Jyeon leads the way up a narrow path worn down and not defined all too well, but a pretty walk through the trampled grass. Lined with trees and shrubs in a secluded part of the island, which took thirty minutes to drive to and I'm shocked he managed to find this place.

"Where does this lead, and how did you even find out about it?" I have a tight grasp on his hand as he guides me and stops every few minutes to check my footing, although it's a pretty easy walk and not steep either. It's a casual meander through nature, and we come out on top of the most breathtaking flat top with short grass due to some wild horses we saw near the makeshift car park further back. It's a plateau on a cliff that's not as high as my thinking spot but looks out over the island's north side where there's no sign of the village or harbor and feels crazily secluded.

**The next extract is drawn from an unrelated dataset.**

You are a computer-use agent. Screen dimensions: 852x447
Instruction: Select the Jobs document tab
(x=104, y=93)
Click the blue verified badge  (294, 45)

"The lady in the bakers told me about it and set it up on my phone app with GPS. It's the prettiest and quietest spot on this island where you can see….." he points out across the churning sea today, at mountains in the far distance that seem almost surreal and misty. "Peak point. That's where we come from, baby."

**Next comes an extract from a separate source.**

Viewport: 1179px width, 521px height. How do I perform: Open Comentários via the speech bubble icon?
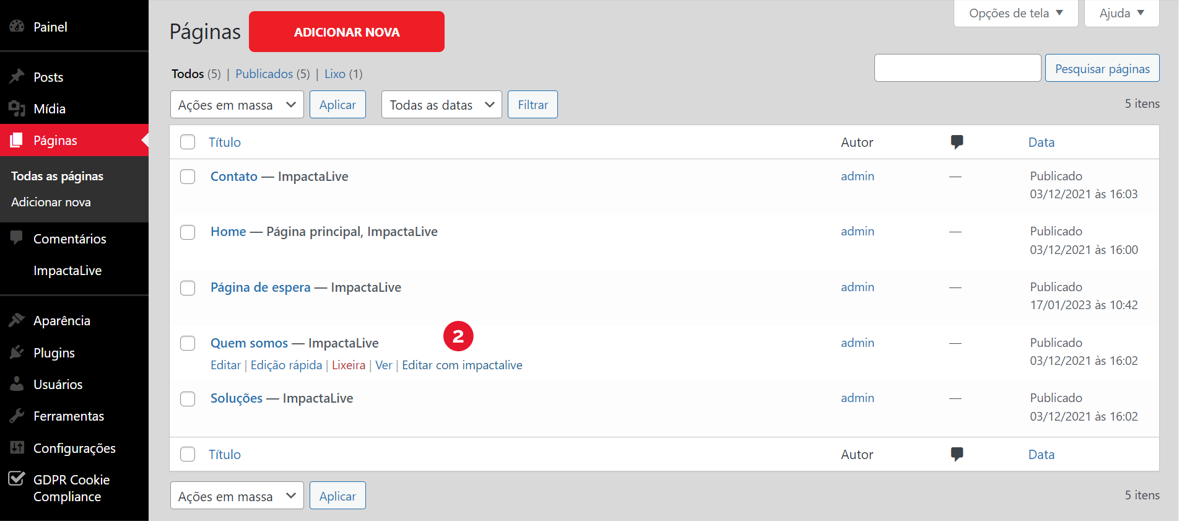click(x=17, y=239)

"What?" I blink in the direction again and move forward nearer the cliff edge to look around, knowing that it must have been on this side of the island that I washed up if we can see the city mountains from fifteen miles away.

"Over there. The big one." He leans in close, keeping a grip on me as if he's worried I'll walk right off the edge, and point's in the direction of the mountain that sent me here. I stare in silence for a moment. Not sure how it makes me feel. This spectacular view and gorgeous setting and there in the distance, the place I literally came from. The mountain top of Peak view.

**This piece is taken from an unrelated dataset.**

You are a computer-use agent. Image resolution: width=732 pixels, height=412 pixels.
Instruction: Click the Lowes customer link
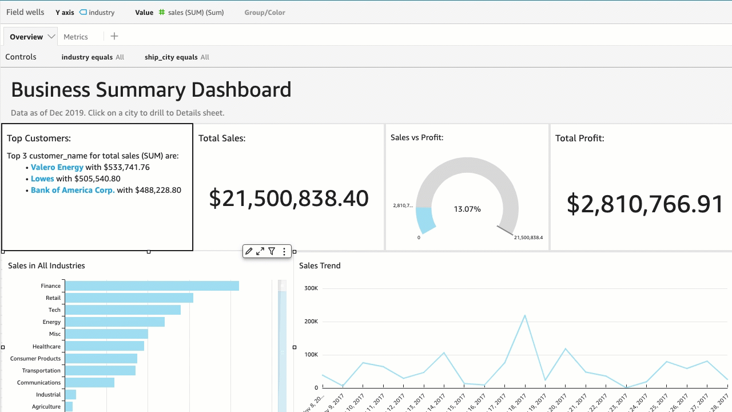click(42, 179)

"I figured we could have our ceremony up here, but if you don't like it …" Jyeon trails off, and I shake my head, refusing to be stupid about this and seeing it as an opportunity to put all of it behind me. That accident may haunt my dreams and has left me with residual fears, but it also changed my life entirely. It brought me Greta; it even got me Jyeon, in a far different way than how we were living. He had to lose me to know he always loved me. I couldn't have come to this point without that car diving from that mountain that night, and it feels symbolic to take our vows in view of it, even at a far distance.

"I love it. Really, I do. I like what it means." I step away from the sheer drop of thirty feet to a sheltered beach below that seems inaccessible except by sea and turn around to appreciate the space up here fully. It's not huge, and with an edging of trees and a higher cliff backing, it's shielded from the wind and a view of anything back there. On a sunny day with a bit of décor brought up here, a few seats, and our small group of guests, it would be beautiful to do it here. Picturesque and showcasing why I love this island so much.

"Or we could use one of the speedboats they hire out at the west end and go down there. Have it on the private cove." He nods down over the edge to where I had already peeked, yet I like the earthy green feel of up here. It feels like we're higher than we are, and I could jump off and fly into the fluffy clouds and soar over the sea. It's cut off, and no one will wander in accidentally. The trail up here took a good five minutes trek from the car.

"If you're happy with it. I can have everything set up and organized for a week's time." Jyeon drops the bombshell that I know must have been what Greta was hinting at, and I spin towards him in surprise: my heart leaping into my mouth because I didn't expect it. I know he said within the month, but that's days away.

"That quickly? Who's going to do the ceremony on such short notice?" I gawp at him, thinking hard about whether anyone on here can do it.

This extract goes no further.